EXERCISE DATA:
○ ○ ○ ○

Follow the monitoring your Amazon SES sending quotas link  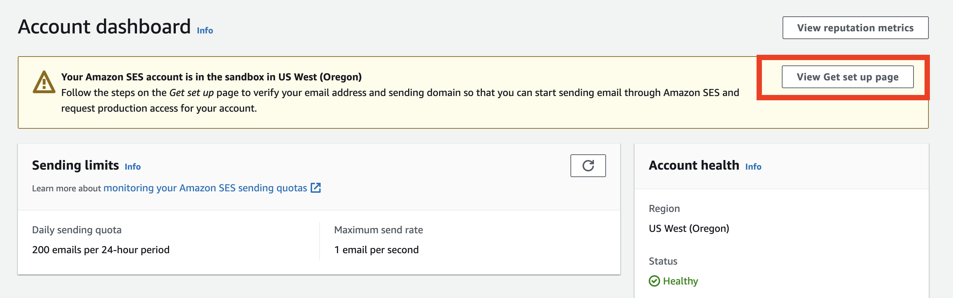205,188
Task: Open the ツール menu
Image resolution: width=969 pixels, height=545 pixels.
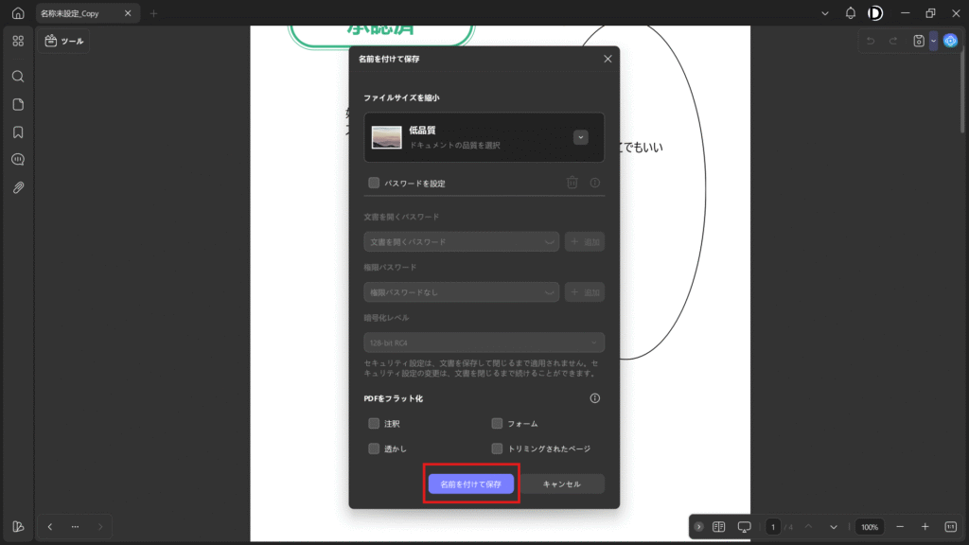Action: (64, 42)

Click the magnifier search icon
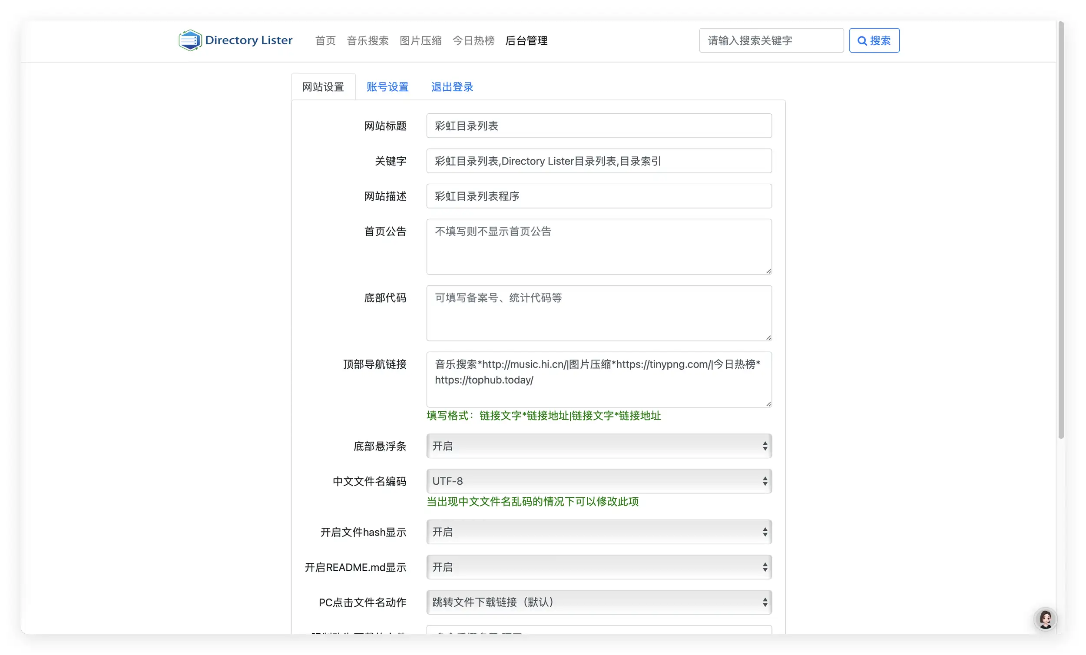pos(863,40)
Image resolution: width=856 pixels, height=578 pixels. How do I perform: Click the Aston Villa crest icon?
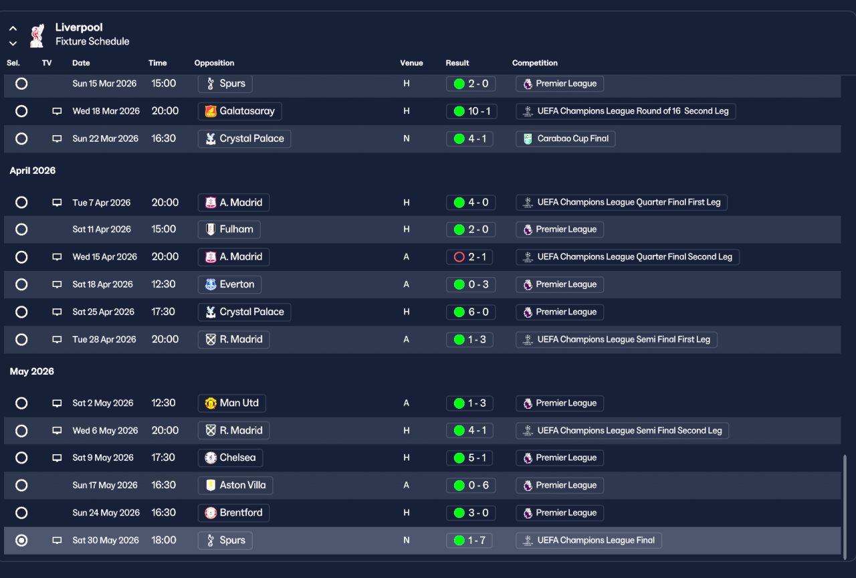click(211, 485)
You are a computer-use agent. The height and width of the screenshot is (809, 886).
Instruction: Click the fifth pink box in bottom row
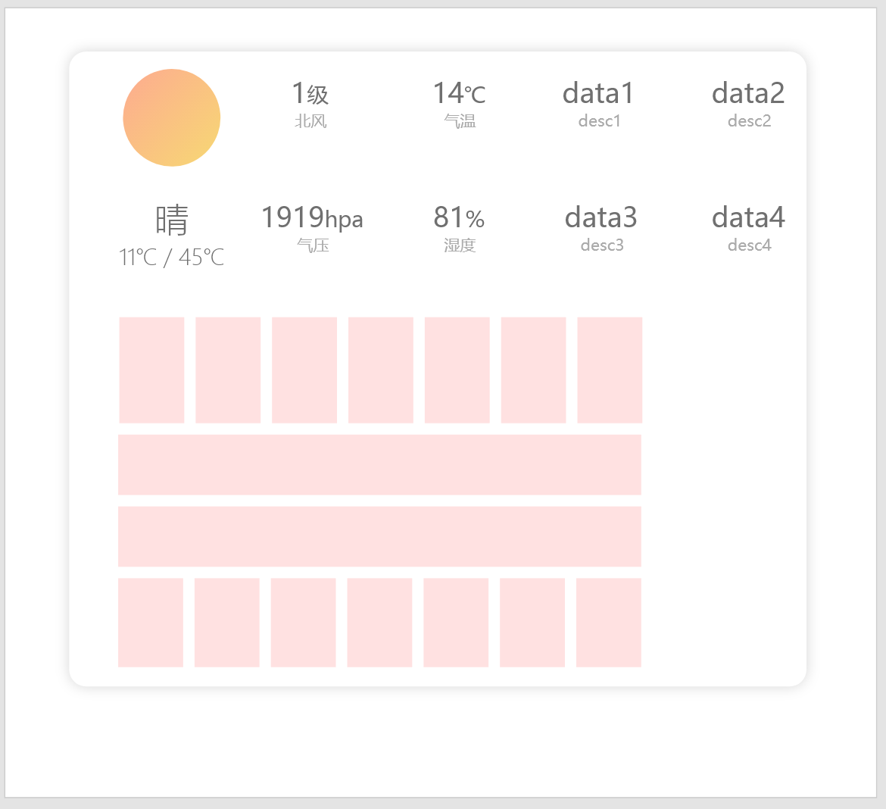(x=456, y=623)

○ ○ ○ ○

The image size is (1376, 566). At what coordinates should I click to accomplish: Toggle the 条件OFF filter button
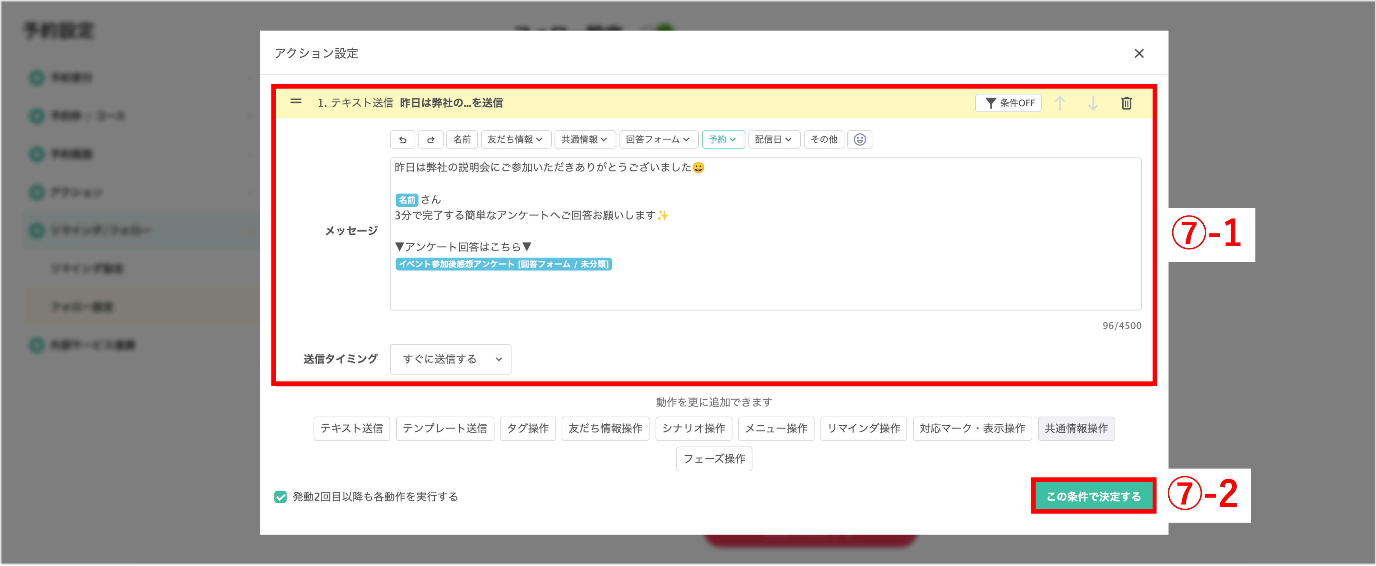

○ ○ ○ ○

WHAT TO WORK ON:
Can you format everything in the records from the line containing "You are a computer-use" down to and including the line containing "(x=456, y=623)" as a JSON list of strings, one string per line, with blank lines left out? Leave the pictures out of your answer.

TASK RESPONSE:
[
  "You are a computer-use agent. The height and width of the screenshot is (809, 886).",
  "Instruction: Click the fifth pink box in bottom row",
  "(x=456, y=623)"
]